* Task requirements *
Across the records that follow, give the number of lines containing the word "agent" and nothing else.

* Records provided *
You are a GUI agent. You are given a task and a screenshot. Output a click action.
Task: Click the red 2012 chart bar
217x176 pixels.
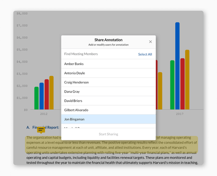47,94
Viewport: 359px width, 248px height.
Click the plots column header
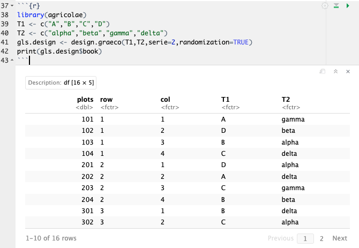85,99
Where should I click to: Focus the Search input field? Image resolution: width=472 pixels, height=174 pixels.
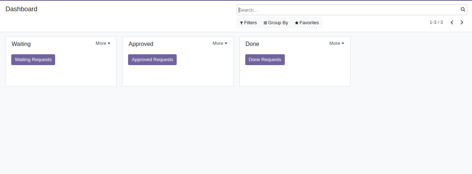(x=348, y=10)
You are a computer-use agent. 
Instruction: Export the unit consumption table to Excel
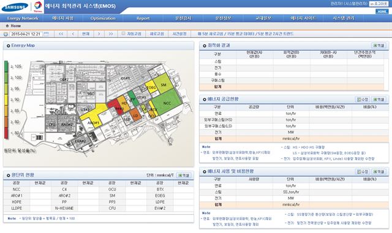click(x=184, y=176)
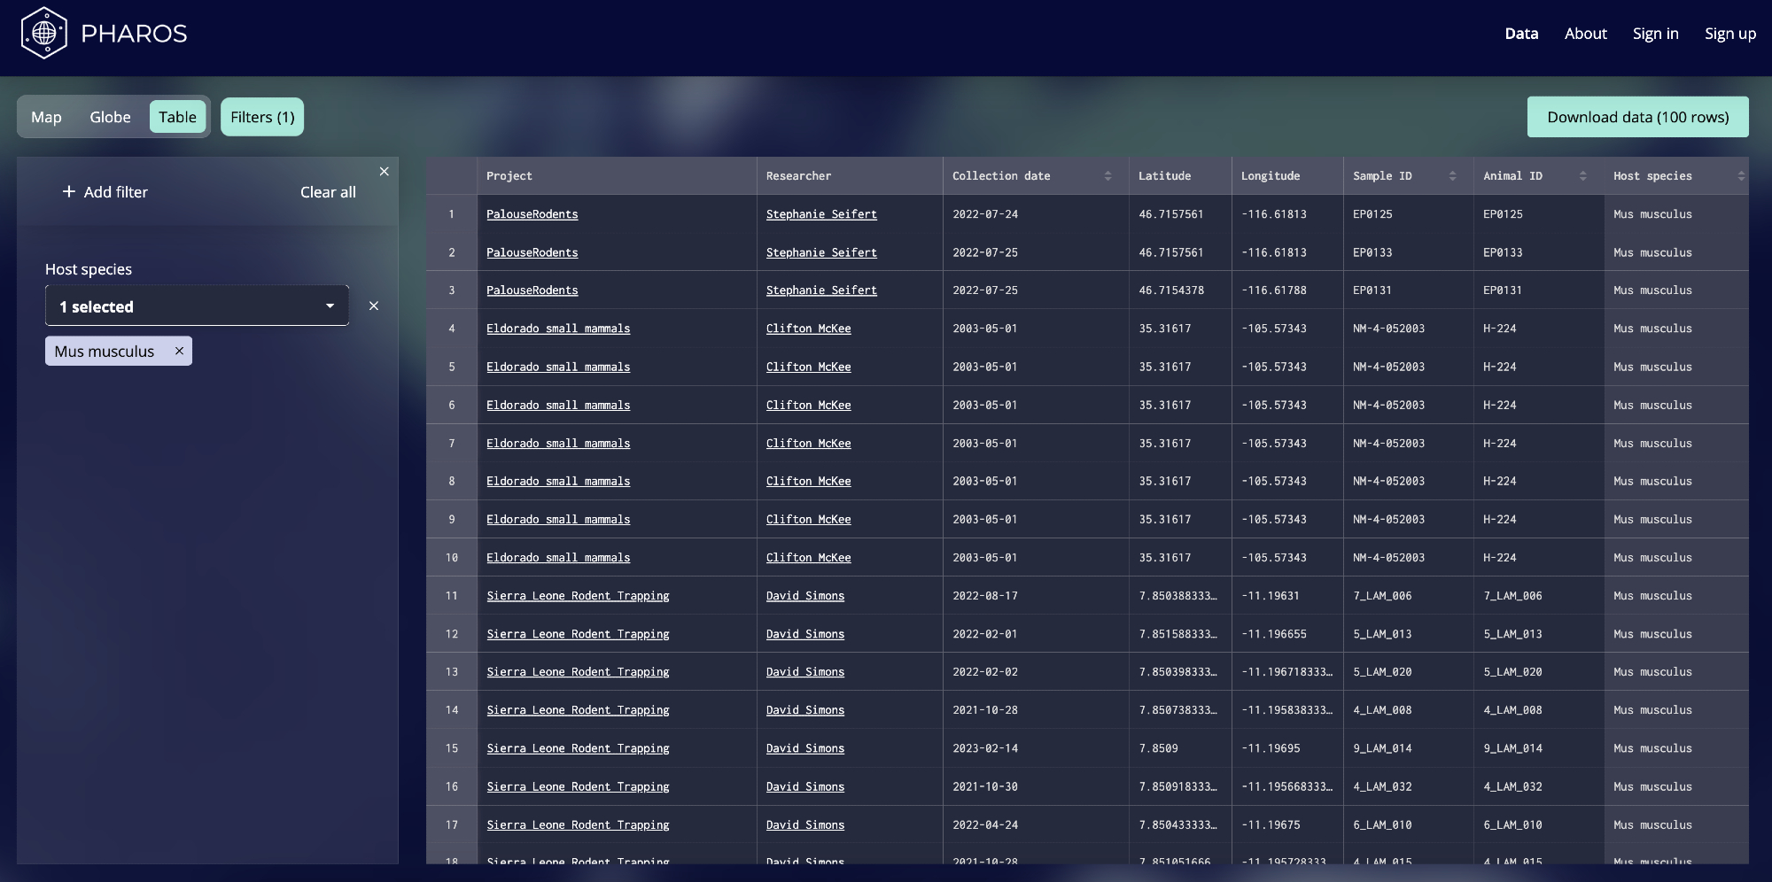Switch to the Globe view
The height and width of the screenshot is (882, 1772).
pyautogui.click(x=110, y=117)
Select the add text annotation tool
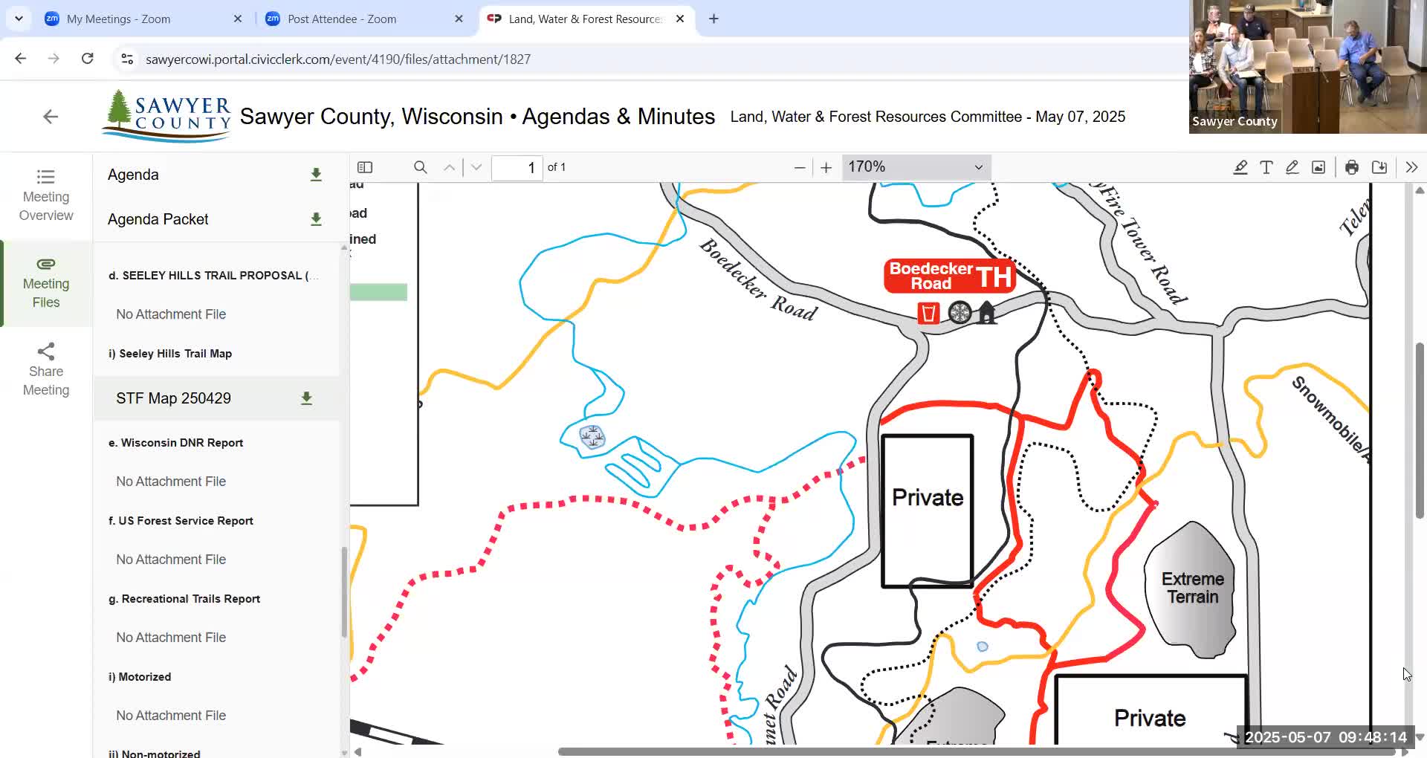 (1266, 167)

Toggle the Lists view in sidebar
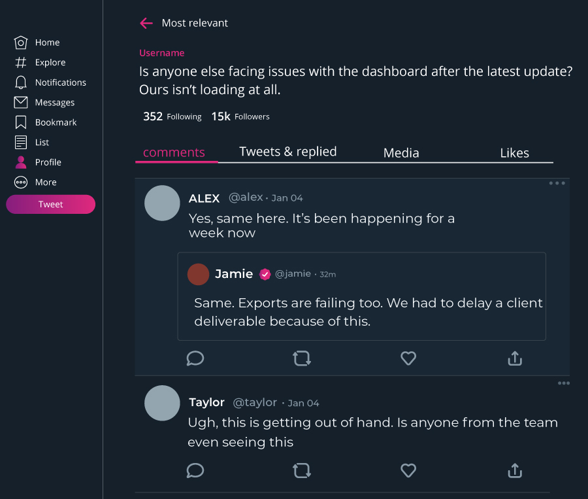click(x=41, y=142)
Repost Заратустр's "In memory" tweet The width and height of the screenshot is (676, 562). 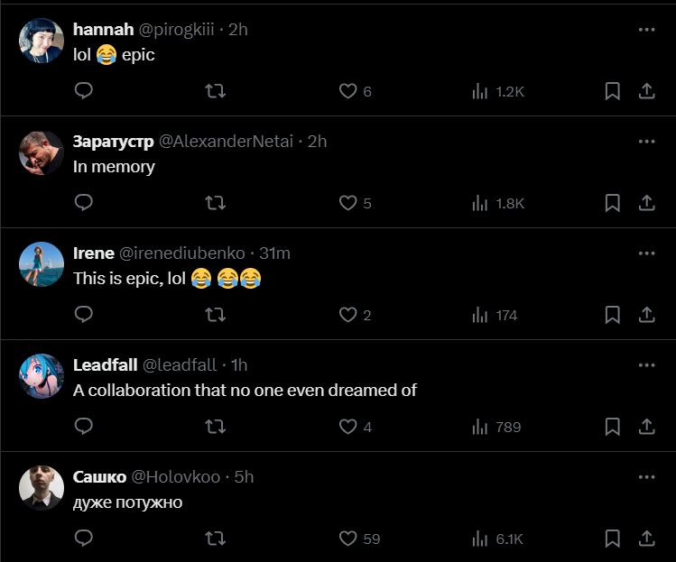pyautogui.click(x=215, y=203)
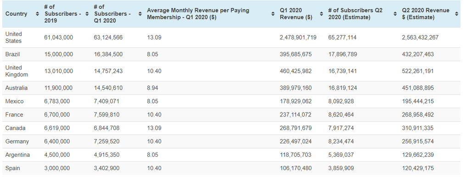The height and width of the screenshot is (177, 470).
Task: Sort by Q1 2020 Revenue arrow icon
Action: coord(321,14)
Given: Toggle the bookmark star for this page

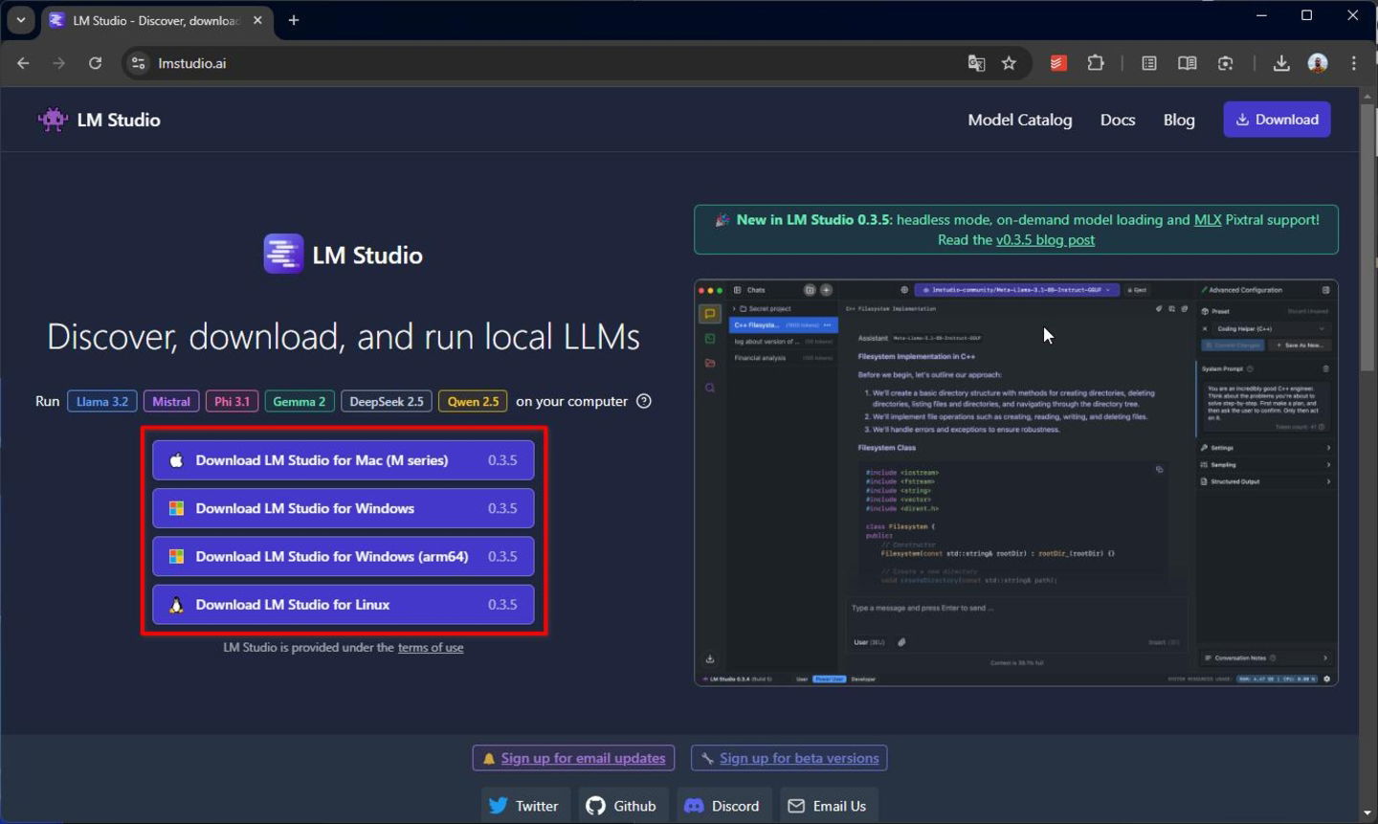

* Exercise result *
2